FRAMINGHAM 14 FEBRUARY 2011 - Those curious about the final release date for the hotly debated HTML5 need wonder no more: The W3C (World Wide Web Consortium) plans to finalize the standard by July 2014, the organization announced Monday.
"This is the first time we've been able to answer people's questions of when it will be done," said Ian Jacobs, head of W3C marketing and communications. "More and more people from more and more industries are asking when it will be done. They require stability in the standard and very high levels of interoperability."
HTML5 is the next version of the HyperText Markup Language, a platform-neutral standard used worldwide for rendering Web pages. Concerns over when the standard would be finalized have escalated in recent years, as Apple, Google and Microsoft touted the still-unfinished standard as the basis for building Web applications.
Despite the enthusiasm of those companies and others, many have cautioned against using the standard before it is finalized. Because of its complexity, estimates as to when HTML5 would be finished have varied wildly, from a year or two to not until 2022.

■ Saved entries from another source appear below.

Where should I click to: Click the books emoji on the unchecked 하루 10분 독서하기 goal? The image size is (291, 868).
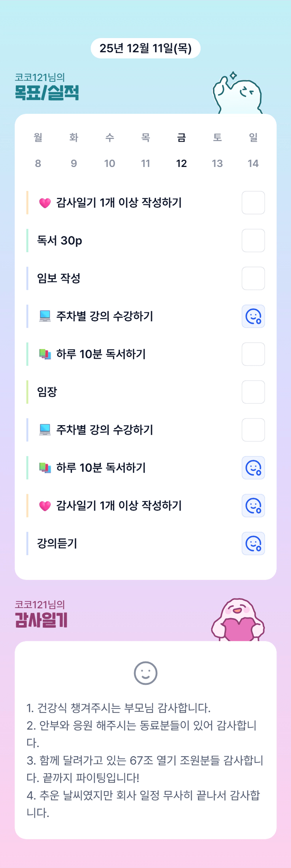pos(45,354)
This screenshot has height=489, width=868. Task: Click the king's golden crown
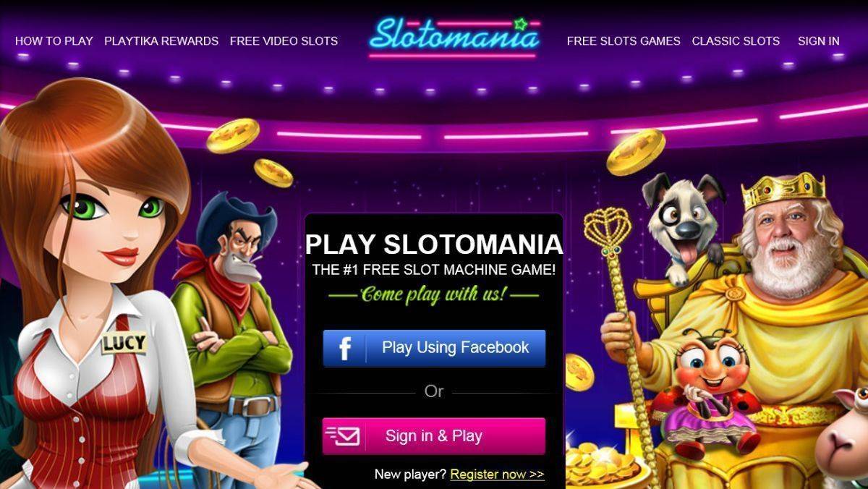(x=783, y=188)
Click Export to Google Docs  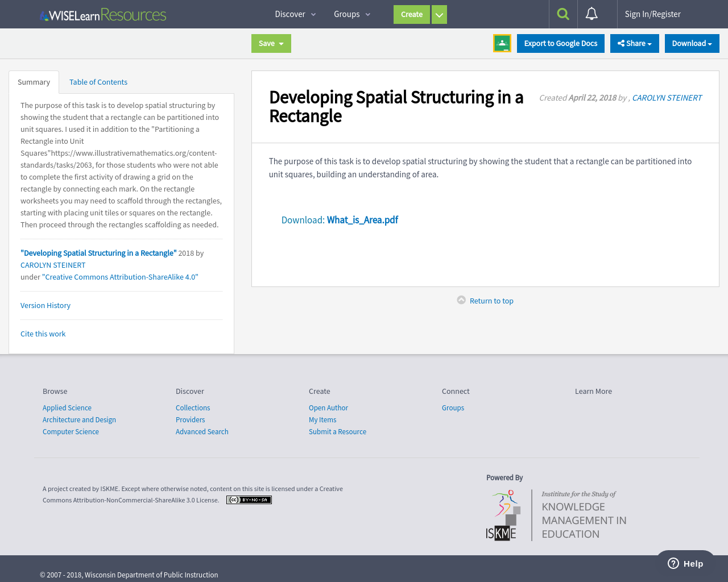tap(560, 43)
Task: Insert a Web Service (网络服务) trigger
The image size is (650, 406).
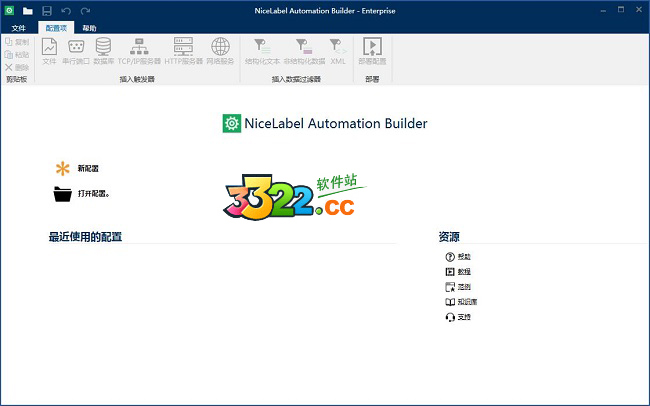Action: pyautogui.click(x=220, y=50)
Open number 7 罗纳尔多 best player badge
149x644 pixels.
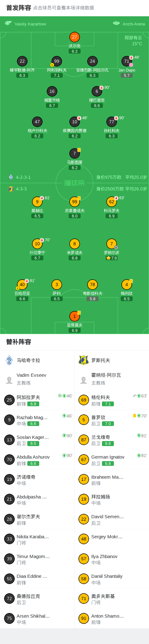click(111, 258)
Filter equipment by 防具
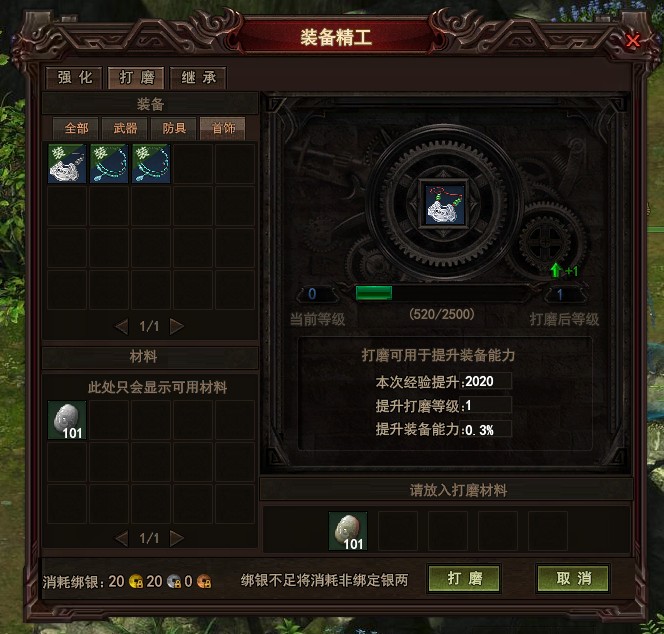 coord(174,128)
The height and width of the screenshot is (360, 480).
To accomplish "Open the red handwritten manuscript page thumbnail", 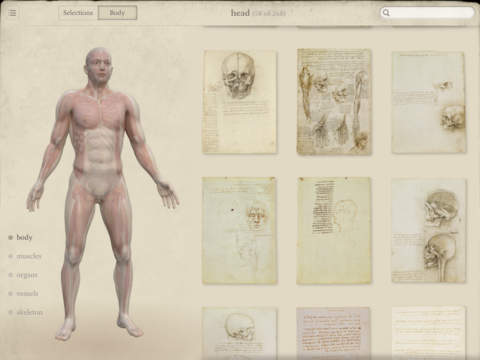I will point(333,333).
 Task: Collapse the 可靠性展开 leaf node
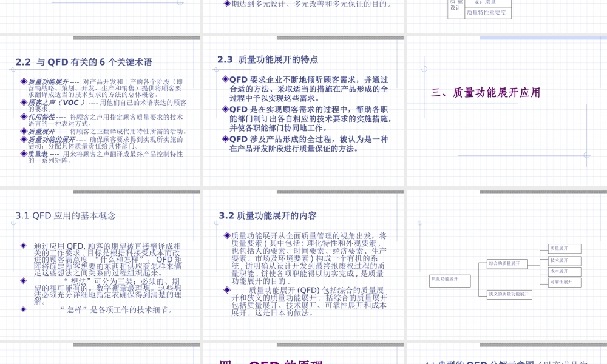(565, 281)
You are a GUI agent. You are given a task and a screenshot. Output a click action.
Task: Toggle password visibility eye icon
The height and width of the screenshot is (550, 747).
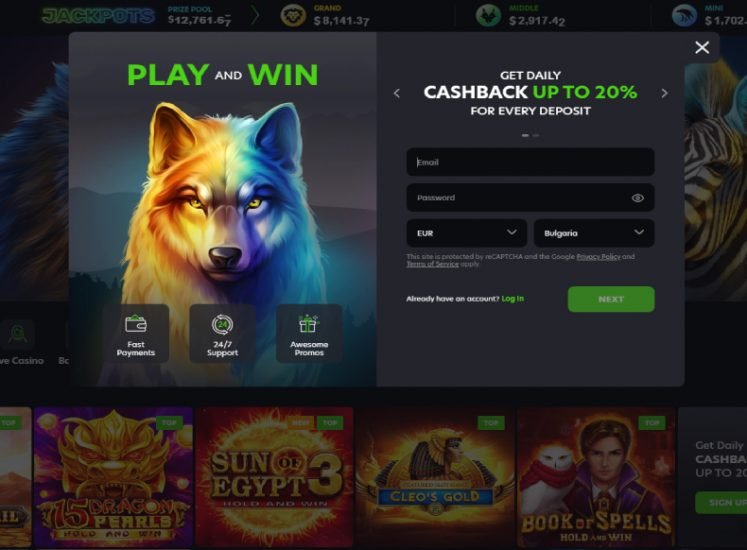click(x=637, y=198)
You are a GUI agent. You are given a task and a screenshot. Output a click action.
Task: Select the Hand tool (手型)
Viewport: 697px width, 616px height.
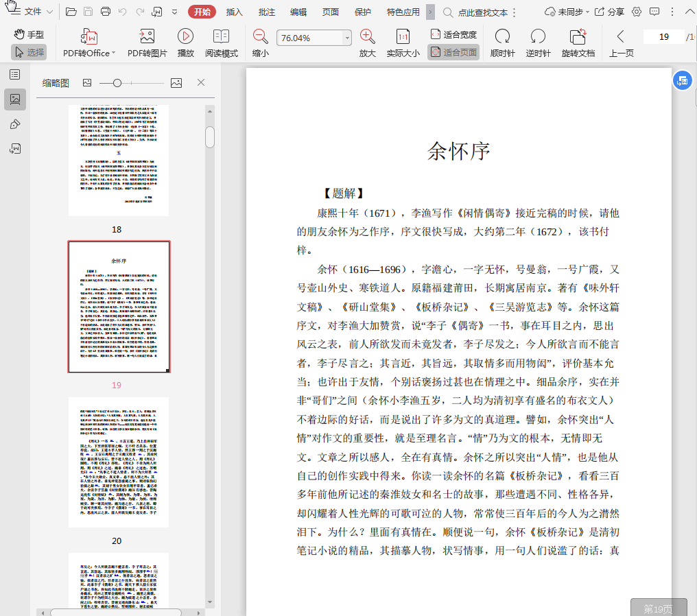(28, 35)
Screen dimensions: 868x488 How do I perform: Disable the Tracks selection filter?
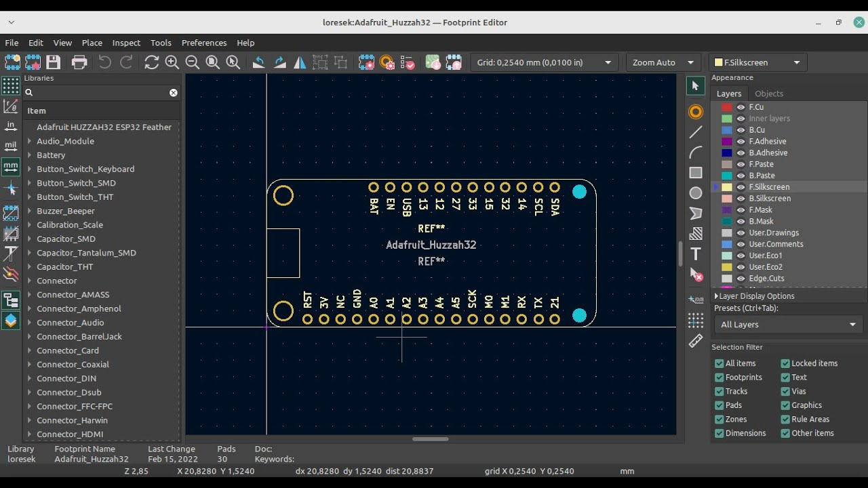719,391
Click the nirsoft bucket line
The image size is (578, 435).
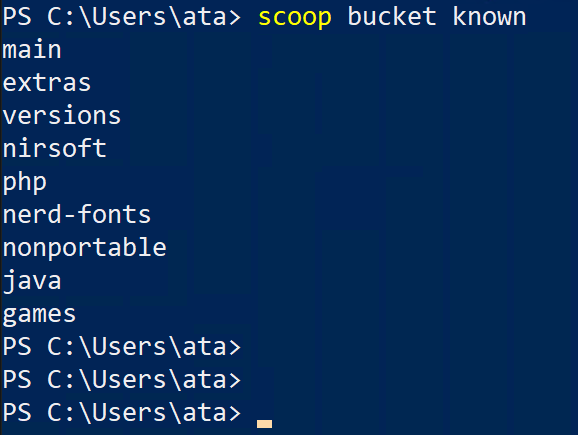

The last call for feedback has already been announced, for May 22 this year.
From then until 2014, the HTML Working Group will have several tasks to complete before the standard is finalized, Jacobs said. The group has to review and address the comments submitted up to the May deadline. The feedback from this "Last Call" is expected to be quite considerable and could result in another revision of the document.
The group also has to design a test suite, one that can encompass the wide range of different browsers and platforms that will render pages and Web applications written in HTML5.
Such interoperability is crucial, given the expanding range of devices accessing the Web, including televisions, tablets and phones. "The target is broad interoperability," Jacobs said.
The W3C expects no new features to be added after the Last Call. From that point on the group will take feedback only from implementers and through trials of the test suite, said Philippe Le Hégaret, lead for the W3C Interaction Domain, which oversees the development of HTML, CSS (Cascading Style Sheets), SVG (Scalable Vector Graphics) and other Web standards.
As the working group finalizes HTML5 it will start considering new features and improvements for subsequent versions. While members of the working group have decreed they will do away with version numbering of the standard, neither Jacobs nor Le Hégaret would definitively state that there won't be future numbered versions, such as an HTML6 or HTML5.1.